Apple ended its Macworld years on Monday with a dangerous carelessness belying its careful image
Written by Leader , Contributor

"The problem with Microsoft", Steve Jobs once said, "is that they have absolutely no taste".

In one sense, he's absolutely right. The battle between the two companies has been the aesthetics of elegance versus the athletics of elephants.

But as any well-bred gentleman will affirm, taste goes a long way beyond the vulgar business of looking good. It involves manners, the exchange of respectful behaviour by which two people let each other know that on an important level, they hold each other equal. Without that, useful communication is a lot harder; with it, much may be done to mutual benefit, even in hard and changing times.

Apple has done well out of Macworld's keynotes, and Macworld has done well out of Apple. It has been a drumbeat for the company, the media and the Apple community — for once, that word means what it says. It has given Steve Jobs his annual shot of celebrity, so important to the customers' emotional connection with the company. The keynote has mattered, to lots of people.

Apple's delivery on Monday of a feeble squib of a farewell said "we come first, you don't matter", and is therefore in very bad taste. For a company that fetishises taste, that's a very bad sign.

Don't doubt that the given reasons for the divorce are accurate: the environment has changed, and a big annual shindig doesn't fit with product development and marketing in a world moving to faster, more complex rhythms. The company's very good at being unsentimental about timing. But there are ways and ways to finish a relationship.

What we got, as the grand goodbye, was a selection of utility software upgrades, a fair-to-good evolution of one laptop line, and the expected and welcome death of DRM. Not even a token "it's been real" from the star turn. The best that can be said is that it's probably not the worst Macworld keynote ever.

Why bother with the formula?
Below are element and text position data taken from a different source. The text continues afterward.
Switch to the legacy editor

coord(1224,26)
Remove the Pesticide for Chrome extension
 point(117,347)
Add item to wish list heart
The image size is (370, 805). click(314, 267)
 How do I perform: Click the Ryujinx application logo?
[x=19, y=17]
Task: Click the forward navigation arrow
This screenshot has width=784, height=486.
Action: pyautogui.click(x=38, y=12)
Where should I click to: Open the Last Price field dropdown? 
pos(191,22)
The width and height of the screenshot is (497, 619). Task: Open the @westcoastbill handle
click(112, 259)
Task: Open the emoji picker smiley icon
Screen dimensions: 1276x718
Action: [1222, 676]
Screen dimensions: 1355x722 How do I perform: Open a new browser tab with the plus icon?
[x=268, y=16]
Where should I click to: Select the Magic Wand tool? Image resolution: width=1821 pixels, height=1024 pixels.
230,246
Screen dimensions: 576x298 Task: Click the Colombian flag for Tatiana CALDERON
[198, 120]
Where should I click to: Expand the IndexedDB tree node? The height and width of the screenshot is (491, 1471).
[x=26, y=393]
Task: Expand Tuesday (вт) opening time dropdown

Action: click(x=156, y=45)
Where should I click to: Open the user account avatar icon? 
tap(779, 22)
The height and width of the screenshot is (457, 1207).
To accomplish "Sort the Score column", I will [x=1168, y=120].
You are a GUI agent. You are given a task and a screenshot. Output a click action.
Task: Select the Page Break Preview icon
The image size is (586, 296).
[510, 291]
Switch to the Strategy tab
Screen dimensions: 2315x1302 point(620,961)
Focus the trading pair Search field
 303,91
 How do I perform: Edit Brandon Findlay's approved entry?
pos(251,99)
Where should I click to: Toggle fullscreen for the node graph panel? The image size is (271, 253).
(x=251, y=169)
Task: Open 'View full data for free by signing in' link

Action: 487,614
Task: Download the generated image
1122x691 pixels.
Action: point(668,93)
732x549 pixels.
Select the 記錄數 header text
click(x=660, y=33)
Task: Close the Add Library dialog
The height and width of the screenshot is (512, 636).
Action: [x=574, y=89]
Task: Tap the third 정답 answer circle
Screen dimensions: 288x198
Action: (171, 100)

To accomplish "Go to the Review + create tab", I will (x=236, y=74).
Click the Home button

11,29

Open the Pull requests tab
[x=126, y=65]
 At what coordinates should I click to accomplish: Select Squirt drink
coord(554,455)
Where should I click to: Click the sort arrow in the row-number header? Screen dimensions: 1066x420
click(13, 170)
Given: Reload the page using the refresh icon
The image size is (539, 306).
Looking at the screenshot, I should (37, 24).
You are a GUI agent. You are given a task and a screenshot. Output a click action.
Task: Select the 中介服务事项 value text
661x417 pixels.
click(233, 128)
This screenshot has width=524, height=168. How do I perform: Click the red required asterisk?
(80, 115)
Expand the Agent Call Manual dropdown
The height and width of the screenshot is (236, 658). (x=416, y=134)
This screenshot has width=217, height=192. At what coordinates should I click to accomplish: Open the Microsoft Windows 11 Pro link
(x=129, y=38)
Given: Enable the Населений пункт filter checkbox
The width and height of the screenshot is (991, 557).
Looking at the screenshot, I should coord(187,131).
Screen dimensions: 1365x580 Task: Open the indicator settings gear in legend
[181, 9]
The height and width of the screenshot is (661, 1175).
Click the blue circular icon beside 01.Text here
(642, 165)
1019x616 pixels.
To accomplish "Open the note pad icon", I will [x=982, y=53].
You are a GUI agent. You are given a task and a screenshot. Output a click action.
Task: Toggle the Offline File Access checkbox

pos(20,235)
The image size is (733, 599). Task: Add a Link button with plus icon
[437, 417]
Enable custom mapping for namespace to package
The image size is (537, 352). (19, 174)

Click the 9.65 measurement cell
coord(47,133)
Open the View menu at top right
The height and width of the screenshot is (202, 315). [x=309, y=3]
Put on a show. It's your keynote, after all. Relive some of the great moments of the past. Show how the company's evolved over the years, those amazing products, those amazing numbers. Say what world you see over the next decade. Squeeze in five minutes of product announcements (they'll get the coverage no matter what), and finish on a high about "evolving to advance the future we've made together".

Pick your own razzmatazz if that doesn't suit: but a celebration was in order. This was a perfect opportunity for Apple to demonstrate that by leaving Macworld behind, it was entering a new stage in its life — and you can be a part of that, just as you've been there in the past. That self-confidence, that invitation, would have been good manners and very good taste.

The good vibe wouldn't have lasted long, to be sure: we know things are changing inside Apple, just not what, and not knowing stuff is going out of fashion fast. But it would have been an event, a true climax to the show, and it would have eased difficulties to come.

Keynotes are good ways to start a show. A crescendo is more fitting for its end. Microsoft may not be alone in its tastelessness, after all.